The authors found a way to retrieve and reconstruct images from brain signals (FMRI). The 2 aspectes i.e retrieval and reconstruction are handled by 2 different modules.
Note that retrieval means mapping FMRI signals to a useful embedding space like that of CLIP image emebddings. Which can be used for similarity-search type tasks.
Key insights:
Other important things - All of their models are trained on a single A100 GPU with a batch size of 32 - They used the Natural Scenes dataset.
Contrastive training
Things that I do not understand well:
Traditional deep-learning trains a model F(x) to return a y such that it is as close to the label as possible.

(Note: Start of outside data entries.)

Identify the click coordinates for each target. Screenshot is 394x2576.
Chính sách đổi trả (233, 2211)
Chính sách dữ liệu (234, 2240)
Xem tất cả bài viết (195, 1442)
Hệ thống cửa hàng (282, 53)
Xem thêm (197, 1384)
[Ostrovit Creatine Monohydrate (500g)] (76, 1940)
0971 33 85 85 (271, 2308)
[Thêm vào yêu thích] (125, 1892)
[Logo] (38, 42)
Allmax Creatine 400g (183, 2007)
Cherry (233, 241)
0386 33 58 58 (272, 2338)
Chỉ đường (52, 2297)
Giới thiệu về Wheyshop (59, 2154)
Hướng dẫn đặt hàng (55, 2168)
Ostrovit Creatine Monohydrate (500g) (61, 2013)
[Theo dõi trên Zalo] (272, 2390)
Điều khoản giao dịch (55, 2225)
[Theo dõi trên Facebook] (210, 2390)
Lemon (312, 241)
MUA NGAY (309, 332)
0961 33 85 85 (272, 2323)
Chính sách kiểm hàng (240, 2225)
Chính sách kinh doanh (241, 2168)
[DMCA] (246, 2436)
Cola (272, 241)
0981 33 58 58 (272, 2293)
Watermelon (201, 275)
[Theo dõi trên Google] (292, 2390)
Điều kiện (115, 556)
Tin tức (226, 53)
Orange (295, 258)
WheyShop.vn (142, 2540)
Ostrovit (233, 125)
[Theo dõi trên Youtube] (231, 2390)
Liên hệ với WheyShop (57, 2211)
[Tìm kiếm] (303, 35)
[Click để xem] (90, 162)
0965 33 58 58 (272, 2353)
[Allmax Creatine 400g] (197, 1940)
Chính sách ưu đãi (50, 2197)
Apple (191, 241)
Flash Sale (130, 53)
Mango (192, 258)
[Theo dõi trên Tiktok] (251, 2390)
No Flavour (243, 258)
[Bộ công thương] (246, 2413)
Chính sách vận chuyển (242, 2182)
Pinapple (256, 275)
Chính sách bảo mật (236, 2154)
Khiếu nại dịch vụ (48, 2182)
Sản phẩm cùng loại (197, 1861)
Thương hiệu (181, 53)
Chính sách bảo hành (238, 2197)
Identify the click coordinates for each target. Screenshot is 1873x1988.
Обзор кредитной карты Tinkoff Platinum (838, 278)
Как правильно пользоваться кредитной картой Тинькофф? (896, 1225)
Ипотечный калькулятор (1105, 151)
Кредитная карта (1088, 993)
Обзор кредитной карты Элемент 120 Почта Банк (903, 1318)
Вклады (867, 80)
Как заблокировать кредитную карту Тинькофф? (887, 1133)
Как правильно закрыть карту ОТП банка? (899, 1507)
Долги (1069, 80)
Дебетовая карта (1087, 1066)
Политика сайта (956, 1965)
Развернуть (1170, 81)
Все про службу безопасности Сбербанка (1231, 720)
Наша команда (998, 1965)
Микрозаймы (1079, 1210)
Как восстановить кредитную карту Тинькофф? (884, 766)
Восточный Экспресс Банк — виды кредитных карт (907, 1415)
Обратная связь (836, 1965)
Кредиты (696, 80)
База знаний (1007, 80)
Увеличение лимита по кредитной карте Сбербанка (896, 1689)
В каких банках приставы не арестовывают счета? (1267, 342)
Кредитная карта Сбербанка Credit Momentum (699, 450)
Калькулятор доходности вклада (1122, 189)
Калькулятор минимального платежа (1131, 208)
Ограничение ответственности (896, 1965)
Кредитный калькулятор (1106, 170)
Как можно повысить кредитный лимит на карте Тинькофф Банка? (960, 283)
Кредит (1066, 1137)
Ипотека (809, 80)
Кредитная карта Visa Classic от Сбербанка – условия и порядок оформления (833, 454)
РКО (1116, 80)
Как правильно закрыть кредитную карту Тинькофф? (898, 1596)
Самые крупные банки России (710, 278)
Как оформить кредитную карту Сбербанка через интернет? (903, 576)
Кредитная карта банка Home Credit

So if there’s a dataset with 2 samples, say [(x1, l1) and (x2,l2)] then we train our models on only these 2 datapoints and nothing else.
But in Mixup, we train not only on the 2 dataset samples that we have, but also on N datapoints which lie “in between” x1 and x2. We also interpolate the labels accordingly as we do this.
In contrastive learning, we train a model to embed the representations of differently augmented versions of the same image (positive pair) to be similar, while making them dissimilar if they came from different images (negative pair).
MixCo extends the idea of mixup to the domain of contrastive training objectives.
We “mix” images by generating semi-positive pairs since the images before mixing are originally negative pairs of each other.